• **What to do**
Each line below must be written out exactly as shown.

*** Supplied material ***

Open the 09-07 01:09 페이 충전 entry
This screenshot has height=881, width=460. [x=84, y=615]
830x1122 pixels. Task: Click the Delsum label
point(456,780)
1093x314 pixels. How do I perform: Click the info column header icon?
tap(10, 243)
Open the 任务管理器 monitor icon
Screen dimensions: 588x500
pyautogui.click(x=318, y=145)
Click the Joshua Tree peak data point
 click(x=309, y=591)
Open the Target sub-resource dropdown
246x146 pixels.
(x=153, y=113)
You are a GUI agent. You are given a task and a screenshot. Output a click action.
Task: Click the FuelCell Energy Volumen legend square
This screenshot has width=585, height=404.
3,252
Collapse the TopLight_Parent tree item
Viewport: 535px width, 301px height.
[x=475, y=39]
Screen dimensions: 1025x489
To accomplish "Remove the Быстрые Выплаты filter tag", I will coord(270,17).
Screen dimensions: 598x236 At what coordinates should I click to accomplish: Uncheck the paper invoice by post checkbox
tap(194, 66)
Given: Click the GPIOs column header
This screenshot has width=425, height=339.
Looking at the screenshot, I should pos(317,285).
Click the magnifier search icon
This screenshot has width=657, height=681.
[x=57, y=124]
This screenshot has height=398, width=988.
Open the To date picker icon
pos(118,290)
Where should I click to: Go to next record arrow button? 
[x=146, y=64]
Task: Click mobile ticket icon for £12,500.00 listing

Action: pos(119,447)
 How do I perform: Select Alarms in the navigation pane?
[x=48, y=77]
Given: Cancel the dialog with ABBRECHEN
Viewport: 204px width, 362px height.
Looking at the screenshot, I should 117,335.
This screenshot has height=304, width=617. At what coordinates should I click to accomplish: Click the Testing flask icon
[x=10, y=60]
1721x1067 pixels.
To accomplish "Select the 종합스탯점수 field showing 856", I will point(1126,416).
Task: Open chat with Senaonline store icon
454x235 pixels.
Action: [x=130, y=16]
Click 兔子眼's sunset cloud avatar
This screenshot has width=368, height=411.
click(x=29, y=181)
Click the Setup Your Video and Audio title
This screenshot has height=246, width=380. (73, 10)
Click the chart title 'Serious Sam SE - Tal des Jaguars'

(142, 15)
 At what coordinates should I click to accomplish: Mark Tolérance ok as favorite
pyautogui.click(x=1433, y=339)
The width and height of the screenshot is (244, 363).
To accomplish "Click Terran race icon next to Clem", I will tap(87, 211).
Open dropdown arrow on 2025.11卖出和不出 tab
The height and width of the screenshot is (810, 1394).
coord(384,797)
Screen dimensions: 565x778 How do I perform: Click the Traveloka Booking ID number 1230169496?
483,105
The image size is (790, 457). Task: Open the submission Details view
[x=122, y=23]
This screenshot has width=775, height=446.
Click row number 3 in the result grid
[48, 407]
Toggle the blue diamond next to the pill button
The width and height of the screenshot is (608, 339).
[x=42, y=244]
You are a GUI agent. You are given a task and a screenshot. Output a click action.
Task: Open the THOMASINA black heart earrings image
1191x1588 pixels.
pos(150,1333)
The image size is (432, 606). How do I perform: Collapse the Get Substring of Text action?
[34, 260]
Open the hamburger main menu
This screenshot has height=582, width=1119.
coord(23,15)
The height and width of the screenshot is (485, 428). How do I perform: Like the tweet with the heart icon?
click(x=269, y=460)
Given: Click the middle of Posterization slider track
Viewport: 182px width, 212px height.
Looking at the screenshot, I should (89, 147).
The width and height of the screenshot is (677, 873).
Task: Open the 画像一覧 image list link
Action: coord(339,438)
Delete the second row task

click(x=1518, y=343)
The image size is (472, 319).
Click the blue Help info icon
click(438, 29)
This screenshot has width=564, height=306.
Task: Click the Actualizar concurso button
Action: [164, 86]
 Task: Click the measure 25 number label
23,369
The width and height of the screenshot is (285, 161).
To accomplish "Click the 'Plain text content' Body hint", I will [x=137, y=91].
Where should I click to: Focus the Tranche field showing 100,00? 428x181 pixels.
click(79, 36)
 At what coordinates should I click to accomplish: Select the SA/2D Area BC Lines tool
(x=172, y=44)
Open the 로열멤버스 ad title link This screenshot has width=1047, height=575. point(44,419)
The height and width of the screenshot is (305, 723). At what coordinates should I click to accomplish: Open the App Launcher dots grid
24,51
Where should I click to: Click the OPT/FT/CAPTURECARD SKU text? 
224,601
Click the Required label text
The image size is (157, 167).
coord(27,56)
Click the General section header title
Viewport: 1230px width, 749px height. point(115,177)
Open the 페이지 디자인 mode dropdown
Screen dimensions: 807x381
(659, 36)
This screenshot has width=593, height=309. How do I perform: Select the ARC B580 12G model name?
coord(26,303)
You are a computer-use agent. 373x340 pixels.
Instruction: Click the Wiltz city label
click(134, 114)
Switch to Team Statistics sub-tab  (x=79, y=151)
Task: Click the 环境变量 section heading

*** End of Supplied material ***

• **Reply to the task**
Open the 09-07 01:09 페이 충전 entry
This screenshot has height=881, width=460. [x=84, y=615]
830x1122 pixels. Task: Click the Delsum label
point(456,780)
1093x314 pixels. How do I perform: Click the info column header icon?
tap(10, 243)
Open the 任务管理器 monitor icon
Screen dimensions: 588x500
pyautogui.click(x=318, y=145)
Click the Joshua Tree peak data point
 click(x=309, y=591)
Open the Target sub-resource dropdown
246x146 pixels.
(x=153, y=113)
You are a GUI agent. You are given a task and a screenshot. Output a click action.
Task: Click the FuelCell Energy Volumen legend square
This screenshot has width=585, height=404.
3,252
Collapse the TopLight_Parent tree item
Viewport: 535px width, 301px height.
[x=475, y=39]
Screen dimensions: 1025x489
To accomplish "Remove the Быстрые Выплаты filter tag", I will coord(270,17).
Screen dimensions: 598x236 At what coordinates should I click to accomplish: Uncheck the paper invoice by post checkbox
tap(194, 66)
Given: Click the GPIOs column header
This screenshot has width=425, height=339.
Looking at the screenshot, I should pos(317,285).
Click the magnifier search icon
This screenshot has width=657, height=681.
[x=57, y=124]
This screenshot has height=398, width=988.
Open the To date picker icon
pos(118,290)
Where should I click to: Go to next record arrow button? 
[x=146, y=64]
Task: Click mobile ticket icon for £12,500.00 listing

Action: pos(119,447)
 How do I perform: Select Alarms in the navigation pane?
[x=48, y=77]
Given: Cancel the dialog with ABBRECHEN
Viewport: 204px width, 362px height.
Looking at the screenshot, I should 117,335.
This screenshot has height=304, width=617. At what coordinates should I click to accomplish: Click the Testing flask icon
[x=10, y=60]
1721x1067 pixels.
To accomplish "Select the 종합스탯점수 field showing 856", I will point(1126,416).
Task: Open chat with Senaonline store icon
454x235 pixels.
Action: [x=130, y=16]
Click 兔子眼's sunset cloud avatar
This screenshot has width=368, height=411.
click(x=29, y=181)
Click the Setup Your Video and Audio title
This screenshot has height=246, width=380. (73, 10)
Click the chart title 'Serious Sam SE - Tal des Jaguars'

(142, 15)
 At what coordinates should I click to accomplish: Mark Tolérance ok as favorite
pyautogui.click(x=1433, y=339)
The width and height of the screenshot is (244, 363).
To accomplish "Click Terran race icon next to Clem", I will tap(87, 211).
Open dropdown arrow on 2025.11卖出和不出 tab
The height and width of the screenshot is (810, 1394).
coord(384,797)
Screen dimensions: 565x778 How do I perform: Click the Traveloka Booking ID number 1230169496?
483,105
The image size is (790, 457). Task: Open the submission Details view
[x=122, y=23]
This screenshot has width=775, height=446.
Click row number 3 in the result grid
[48, 407]
Toggle the blue diamond next to the pill button
The width and height of the screenshot is (608, 339).
[x=42, y=244]
You are a GUI agent. You are given a task and a screenshot. Output a click action.
Task: Open the THOMASINA black heart earrings image
1191x1588 pixels.
pos(150,1333)
The image size is (432, 606). How do I perform: Collapse the Get Substring of Text action?
[34, 260]
Open the hamburger main menu
This screenshot has height=582, width=1119.
coord(23,15)
The height and width of the screenshot is (485, 428). How do I perform: Like the tweet with the heart icon?
click(x=269, y=460)
Given: Click the middle of Posterization slider track
Viewport: 182px width, 212px height.
Looking at the screenshot, I should (89, 147).
The width and height of the screenshot is (677, 873).
Task: Open the 画像一覧 image list link
Action: coord(339,438)
Delete the second row task

click(x=1518, y=343)
The image size is (472, 319).
Click the blue Help info icon
click(438, 29)
This screenshot has width=564, height=306.
Task: Click the Actualizar concurso button
Action: [164, 86]
 Task: Click the measure 25 number label
23,369
The width and height of the screenshot is (285, 161).
To accomplish "Click the 'Plain text content' Body hint", I will [x=137, y=91].
Where should I click to: Focus the Tranche field showing 100,00? 428x181 pixels.
click(79, 36)
 At what coordinates should I click to accomplish: Select the SA/2D Area BC Lines tool
(x=172, y=44)
Open the 로열멤버스 ad title link This screenshot has width=1047, height=575. point(44,419)
The height and width of the screenshot is (305, 723). At what coordinates should I click to accomplish: Open the App Launcher dots grid
24,51
Where should I click to: Click the OPT/FT/CAPTURECARD SKU text? 
224,601
Click the Required label text
The image size is (157, 167).
coord(27,56)
Click the General section header title
Viewport: 1230px width, 749px height. point(115,177)
Open the 페이지 디자인 mode dropdown
Screen dimensions: 807x381
(659, 36)
This screenshot has width=593, height=309. How do I perform: Select the ARC B580 12G model name?
coord(26,303)
You are a computer-use agent. 373x340 pixels.
Instruction: Click the Wiltz city label
click(134, 114)
Switch to Team Statistics sub-tab  (x=79, y=151)
Task: Click the 环境变量 section heading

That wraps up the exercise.